Extorsão. Violação de domicílio. Prisão preventiva. MP. DIAP do Núcleo de Sintra
Na sequência da detenção fora de flagrante delito, o Ministério Público apresentou a primeiro interrogatório judicial três arguidos, indiciados pela prática de quatro crimes de extorsão agravados, um crime de extorsão agravado, na forma tentada, e cinco crimes de violação de domicílio.
Os factos indiciam que no início de 2026 os arguidos delinearam um plano para, em conjugação de esforços, abordarem terceiros com ofertas de serviços de limpeza de muros a preços inferiores aos do mercado para depois lhes extorquirem dinheiro.
Assim, os arguidos, utilizando vestuário de trabalho e veículos caracterizados, deslocaram-se às residências dos ofendidos e realizaram as referidas limpezas. No final, um dos arguidos exigia um valor muito superior ao contratado, recusando-se a sair das propriedades enquanto não procedessem ao pagamento.

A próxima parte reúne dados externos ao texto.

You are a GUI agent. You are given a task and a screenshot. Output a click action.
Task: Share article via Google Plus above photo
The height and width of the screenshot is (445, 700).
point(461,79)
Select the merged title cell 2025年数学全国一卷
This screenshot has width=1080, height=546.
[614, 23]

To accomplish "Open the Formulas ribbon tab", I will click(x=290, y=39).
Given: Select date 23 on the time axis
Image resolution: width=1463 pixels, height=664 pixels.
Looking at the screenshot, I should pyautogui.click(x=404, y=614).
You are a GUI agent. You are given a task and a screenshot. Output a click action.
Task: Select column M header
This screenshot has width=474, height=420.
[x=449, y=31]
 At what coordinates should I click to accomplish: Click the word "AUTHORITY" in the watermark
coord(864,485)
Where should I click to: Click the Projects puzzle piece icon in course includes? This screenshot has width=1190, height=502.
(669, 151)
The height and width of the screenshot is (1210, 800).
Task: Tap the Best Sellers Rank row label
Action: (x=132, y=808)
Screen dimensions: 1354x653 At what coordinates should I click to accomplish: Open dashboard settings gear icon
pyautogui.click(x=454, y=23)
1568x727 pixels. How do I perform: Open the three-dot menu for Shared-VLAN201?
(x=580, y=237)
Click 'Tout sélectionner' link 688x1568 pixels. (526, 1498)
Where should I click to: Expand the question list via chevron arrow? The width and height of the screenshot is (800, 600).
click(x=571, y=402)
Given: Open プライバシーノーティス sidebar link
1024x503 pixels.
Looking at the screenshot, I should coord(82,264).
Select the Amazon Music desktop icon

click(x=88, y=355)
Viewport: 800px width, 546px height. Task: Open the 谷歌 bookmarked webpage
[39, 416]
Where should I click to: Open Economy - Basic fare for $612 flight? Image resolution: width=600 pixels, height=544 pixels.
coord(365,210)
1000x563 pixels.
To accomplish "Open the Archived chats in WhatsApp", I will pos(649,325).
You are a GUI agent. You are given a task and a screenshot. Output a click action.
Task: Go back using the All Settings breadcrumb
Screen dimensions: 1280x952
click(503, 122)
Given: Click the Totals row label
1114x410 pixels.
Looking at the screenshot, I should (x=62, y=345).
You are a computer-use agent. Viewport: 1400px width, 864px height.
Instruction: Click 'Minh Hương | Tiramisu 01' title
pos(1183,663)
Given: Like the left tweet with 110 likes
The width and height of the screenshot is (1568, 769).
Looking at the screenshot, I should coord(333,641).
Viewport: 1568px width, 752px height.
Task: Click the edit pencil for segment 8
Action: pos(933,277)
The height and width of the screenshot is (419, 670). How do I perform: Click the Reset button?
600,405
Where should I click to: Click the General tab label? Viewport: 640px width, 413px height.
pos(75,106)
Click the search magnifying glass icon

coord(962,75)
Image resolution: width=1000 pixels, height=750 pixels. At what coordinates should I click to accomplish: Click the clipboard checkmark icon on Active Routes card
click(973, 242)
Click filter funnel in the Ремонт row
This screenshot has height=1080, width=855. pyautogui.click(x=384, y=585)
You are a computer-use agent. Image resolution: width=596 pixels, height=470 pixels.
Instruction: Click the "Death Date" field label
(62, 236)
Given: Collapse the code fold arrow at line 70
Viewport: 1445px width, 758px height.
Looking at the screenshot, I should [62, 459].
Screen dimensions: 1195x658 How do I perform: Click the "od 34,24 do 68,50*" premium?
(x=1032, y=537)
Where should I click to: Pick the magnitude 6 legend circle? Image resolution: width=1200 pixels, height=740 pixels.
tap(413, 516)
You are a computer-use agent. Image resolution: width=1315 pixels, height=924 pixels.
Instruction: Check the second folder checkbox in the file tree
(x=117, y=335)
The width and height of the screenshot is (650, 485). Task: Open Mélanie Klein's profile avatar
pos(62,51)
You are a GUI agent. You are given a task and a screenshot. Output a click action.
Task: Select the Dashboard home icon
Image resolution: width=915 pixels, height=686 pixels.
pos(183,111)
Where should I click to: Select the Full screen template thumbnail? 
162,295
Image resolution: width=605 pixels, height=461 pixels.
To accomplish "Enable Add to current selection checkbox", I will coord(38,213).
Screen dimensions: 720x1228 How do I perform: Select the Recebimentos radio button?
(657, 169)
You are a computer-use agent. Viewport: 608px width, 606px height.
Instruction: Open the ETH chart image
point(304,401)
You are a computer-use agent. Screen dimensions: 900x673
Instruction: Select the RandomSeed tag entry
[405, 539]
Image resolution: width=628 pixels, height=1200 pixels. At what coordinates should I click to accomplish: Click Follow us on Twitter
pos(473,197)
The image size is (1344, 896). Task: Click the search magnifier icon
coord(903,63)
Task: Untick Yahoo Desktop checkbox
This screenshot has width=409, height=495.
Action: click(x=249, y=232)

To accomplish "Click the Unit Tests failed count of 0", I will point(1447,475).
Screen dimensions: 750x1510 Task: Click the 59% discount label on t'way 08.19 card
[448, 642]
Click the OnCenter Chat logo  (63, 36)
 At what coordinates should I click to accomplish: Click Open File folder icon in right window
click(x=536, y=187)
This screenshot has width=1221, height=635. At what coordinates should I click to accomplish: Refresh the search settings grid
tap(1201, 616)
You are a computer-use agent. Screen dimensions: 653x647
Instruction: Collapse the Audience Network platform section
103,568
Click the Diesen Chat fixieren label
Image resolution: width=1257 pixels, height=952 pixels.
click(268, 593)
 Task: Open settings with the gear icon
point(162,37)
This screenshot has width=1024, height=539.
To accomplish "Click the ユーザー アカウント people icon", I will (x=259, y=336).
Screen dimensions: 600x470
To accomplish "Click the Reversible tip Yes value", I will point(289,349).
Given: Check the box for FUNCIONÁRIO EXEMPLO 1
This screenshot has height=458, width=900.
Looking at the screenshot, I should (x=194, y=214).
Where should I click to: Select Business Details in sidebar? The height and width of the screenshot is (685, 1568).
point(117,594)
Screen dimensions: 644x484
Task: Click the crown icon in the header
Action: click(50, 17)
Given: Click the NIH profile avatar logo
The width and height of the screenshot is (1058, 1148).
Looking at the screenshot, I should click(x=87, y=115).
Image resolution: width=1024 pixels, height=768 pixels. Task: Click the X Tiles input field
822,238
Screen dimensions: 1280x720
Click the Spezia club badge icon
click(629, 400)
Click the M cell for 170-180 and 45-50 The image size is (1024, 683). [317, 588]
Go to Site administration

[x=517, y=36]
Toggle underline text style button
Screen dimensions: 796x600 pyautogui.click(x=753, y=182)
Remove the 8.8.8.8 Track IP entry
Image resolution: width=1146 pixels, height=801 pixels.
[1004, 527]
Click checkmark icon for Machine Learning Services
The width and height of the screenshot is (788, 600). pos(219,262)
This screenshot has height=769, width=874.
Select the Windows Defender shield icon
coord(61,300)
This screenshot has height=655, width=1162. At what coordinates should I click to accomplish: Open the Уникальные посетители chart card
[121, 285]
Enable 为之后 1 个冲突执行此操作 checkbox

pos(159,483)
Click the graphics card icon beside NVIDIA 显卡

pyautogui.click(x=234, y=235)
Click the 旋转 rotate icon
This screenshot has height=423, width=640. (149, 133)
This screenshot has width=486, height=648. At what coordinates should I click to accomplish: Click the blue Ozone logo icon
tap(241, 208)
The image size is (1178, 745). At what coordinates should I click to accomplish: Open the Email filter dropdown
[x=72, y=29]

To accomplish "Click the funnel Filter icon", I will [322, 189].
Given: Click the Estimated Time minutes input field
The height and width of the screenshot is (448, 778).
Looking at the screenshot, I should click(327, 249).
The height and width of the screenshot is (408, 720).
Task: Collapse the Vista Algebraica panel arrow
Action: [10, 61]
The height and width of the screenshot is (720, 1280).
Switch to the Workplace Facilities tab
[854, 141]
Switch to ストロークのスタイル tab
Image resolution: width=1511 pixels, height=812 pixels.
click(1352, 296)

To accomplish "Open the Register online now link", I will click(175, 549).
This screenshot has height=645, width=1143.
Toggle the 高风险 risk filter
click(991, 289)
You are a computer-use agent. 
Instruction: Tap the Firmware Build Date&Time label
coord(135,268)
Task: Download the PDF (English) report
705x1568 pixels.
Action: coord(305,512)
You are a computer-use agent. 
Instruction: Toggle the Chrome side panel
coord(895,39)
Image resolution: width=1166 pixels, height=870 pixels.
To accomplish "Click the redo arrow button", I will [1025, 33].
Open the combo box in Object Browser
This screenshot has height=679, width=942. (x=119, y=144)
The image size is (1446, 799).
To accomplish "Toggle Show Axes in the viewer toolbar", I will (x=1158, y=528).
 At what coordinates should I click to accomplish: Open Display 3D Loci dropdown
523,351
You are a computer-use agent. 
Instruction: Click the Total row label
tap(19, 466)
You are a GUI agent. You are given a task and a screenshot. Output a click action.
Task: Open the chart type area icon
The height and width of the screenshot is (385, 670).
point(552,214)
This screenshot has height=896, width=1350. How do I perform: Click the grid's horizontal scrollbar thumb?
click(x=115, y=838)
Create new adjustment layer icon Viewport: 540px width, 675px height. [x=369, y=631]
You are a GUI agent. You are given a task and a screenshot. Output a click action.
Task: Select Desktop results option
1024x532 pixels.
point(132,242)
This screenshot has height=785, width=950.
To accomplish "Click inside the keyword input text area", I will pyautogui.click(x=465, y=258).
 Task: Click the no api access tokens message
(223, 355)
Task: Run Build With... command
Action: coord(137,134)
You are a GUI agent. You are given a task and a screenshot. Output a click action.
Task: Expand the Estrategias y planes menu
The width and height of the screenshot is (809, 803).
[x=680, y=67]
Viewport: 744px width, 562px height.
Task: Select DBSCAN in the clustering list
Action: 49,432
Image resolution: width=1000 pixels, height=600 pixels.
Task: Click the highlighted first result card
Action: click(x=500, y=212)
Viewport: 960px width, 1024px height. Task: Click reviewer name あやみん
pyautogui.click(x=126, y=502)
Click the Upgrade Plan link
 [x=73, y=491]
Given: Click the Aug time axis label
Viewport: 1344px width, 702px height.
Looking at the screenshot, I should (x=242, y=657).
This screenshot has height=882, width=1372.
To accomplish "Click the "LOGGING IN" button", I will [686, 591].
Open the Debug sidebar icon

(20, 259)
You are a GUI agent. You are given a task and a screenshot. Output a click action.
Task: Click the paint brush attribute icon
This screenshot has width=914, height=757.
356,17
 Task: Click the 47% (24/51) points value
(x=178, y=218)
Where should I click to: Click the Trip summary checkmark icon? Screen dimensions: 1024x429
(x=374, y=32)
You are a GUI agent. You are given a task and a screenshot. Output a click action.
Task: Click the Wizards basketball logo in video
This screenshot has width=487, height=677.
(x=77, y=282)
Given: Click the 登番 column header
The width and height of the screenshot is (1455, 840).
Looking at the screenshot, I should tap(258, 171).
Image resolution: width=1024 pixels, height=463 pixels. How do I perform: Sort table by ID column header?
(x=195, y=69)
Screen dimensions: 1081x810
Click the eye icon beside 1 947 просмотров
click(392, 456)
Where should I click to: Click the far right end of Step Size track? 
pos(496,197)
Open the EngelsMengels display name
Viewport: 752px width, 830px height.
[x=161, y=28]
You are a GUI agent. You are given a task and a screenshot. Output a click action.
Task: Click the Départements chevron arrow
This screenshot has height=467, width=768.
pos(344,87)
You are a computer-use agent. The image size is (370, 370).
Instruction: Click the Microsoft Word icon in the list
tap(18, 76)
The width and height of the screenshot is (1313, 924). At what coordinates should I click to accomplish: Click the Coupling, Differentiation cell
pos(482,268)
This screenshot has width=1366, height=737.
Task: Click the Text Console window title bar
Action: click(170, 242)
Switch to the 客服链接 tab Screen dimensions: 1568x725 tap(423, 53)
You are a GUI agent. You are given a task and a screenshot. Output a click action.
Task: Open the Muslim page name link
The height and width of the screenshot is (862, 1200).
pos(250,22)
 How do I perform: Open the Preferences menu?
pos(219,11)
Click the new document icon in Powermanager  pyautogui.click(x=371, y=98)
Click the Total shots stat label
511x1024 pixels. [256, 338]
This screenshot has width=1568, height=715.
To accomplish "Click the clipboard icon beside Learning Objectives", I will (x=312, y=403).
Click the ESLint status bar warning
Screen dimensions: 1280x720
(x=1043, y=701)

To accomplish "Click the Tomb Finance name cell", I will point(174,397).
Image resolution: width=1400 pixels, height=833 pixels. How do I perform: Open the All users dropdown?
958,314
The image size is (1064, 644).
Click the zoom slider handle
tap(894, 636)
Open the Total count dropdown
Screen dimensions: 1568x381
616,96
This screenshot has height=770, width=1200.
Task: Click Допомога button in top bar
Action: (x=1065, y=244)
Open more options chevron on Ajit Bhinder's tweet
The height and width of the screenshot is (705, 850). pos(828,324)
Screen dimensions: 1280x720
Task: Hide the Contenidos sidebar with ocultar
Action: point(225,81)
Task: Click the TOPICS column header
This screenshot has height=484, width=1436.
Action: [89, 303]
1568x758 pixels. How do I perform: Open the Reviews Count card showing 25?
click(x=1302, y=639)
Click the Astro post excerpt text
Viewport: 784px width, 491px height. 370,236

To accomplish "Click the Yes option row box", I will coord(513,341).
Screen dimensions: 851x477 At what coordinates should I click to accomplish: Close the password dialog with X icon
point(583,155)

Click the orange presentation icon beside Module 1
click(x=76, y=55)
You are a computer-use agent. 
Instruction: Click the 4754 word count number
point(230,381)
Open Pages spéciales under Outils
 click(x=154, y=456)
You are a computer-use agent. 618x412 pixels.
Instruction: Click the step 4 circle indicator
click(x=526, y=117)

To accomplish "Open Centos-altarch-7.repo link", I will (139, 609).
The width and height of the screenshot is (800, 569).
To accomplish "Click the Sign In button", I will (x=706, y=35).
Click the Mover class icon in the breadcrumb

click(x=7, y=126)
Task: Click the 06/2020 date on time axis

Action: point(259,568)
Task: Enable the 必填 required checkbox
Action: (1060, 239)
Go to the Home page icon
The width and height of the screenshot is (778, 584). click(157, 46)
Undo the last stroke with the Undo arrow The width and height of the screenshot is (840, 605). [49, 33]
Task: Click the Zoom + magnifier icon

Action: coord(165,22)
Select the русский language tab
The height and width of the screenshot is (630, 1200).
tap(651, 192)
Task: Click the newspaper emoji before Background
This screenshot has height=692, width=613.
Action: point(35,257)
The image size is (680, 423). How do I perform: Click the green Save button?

Perante a recusa das vítimas, que exigiam aos arguidos que abandonassem o local, estes não acatavam e avançavam na direção dos ofendidos, dando a entender que os iriam agredir, o que fez com que muitas das vítimas pagassem o valor solicitado.
Findo o interrogatório judicial realizado nos dias 20, 23, 24 e 25 de março, foi aplicada aos arguidos a medida de coação de prisão preventiva.
A investigação é dirigida pelo DIAP do Núcleo de Sintra com a coadjuvação do Núcleo de Investigação Criminal da GNR de Mafra.